Stored data entries:
━━━━━━━━━━━━━━━━━━━━━━━━━━━━━━
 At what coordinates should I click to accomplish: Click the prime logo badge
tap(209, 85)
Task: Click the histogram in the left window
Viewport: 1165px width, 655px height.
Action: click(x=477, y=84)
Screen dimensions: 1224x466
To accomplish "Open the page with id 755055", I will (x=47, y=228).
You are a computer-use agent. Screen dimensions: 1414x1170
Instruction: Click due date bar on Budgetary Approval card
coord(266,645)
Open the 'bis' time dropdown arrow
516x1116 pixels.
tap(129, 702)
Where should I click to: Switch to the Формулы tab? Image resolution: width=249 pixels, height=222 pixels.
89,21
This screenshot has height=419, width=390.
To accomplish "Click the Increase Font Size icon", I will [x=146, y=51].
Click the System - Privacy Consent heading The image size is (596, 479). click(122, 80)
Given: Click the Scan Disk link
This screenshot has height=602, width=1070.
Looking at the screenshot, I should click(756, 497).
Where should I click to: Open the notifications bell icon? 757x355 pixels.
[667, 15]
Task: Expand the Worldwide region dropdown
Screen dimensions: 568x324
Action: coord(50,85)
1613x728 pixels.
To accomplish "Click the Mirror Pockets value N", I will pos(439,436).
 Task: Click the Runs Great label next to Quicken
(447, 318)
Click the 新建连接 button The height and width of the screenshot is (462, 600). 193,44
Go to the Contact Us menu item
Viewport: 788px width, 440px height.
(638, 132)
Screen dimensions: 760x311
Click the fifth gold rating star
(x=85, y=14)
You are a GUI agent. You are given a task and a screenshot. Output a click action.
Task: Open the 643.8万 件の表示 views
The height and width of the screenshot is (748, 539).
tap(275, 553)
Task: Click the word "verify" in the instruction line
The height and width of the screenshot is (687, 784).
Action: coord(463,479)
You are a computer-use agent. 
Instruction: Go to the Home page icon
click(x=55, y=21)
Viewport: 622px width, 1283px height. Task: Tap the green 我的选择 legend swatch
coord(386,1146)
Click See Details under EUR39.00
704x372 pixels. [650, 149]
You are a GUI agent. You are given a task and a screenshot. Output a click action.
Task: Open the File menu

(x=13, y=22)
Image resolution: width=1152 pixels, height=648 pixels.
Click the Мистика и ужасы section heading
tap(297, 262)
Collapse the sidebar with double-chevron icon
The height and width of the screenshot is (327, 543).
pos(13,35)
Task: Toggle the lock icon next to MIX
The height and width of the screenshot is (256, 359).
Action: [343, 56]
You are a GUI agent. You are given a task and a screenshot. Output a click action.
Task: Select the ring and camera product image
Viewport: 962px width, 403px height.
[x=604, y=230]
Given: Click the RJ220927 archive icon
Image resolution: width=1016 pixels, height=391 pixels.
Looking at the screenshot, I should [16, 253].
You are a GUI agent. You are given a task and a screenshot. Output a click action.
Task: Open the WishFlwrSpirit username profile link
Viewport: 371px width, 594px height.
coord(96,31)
━━━━━━━━━━━━━━━━━━━━━━━━━━━━━━
— EXERCISE PROMPT —
What are the lines above that hold the string "link"? Copy them.

— TASK OUTPUT —
Given: Click the Scan Disk link
Task: Open the WishFlwrSpirit username profile link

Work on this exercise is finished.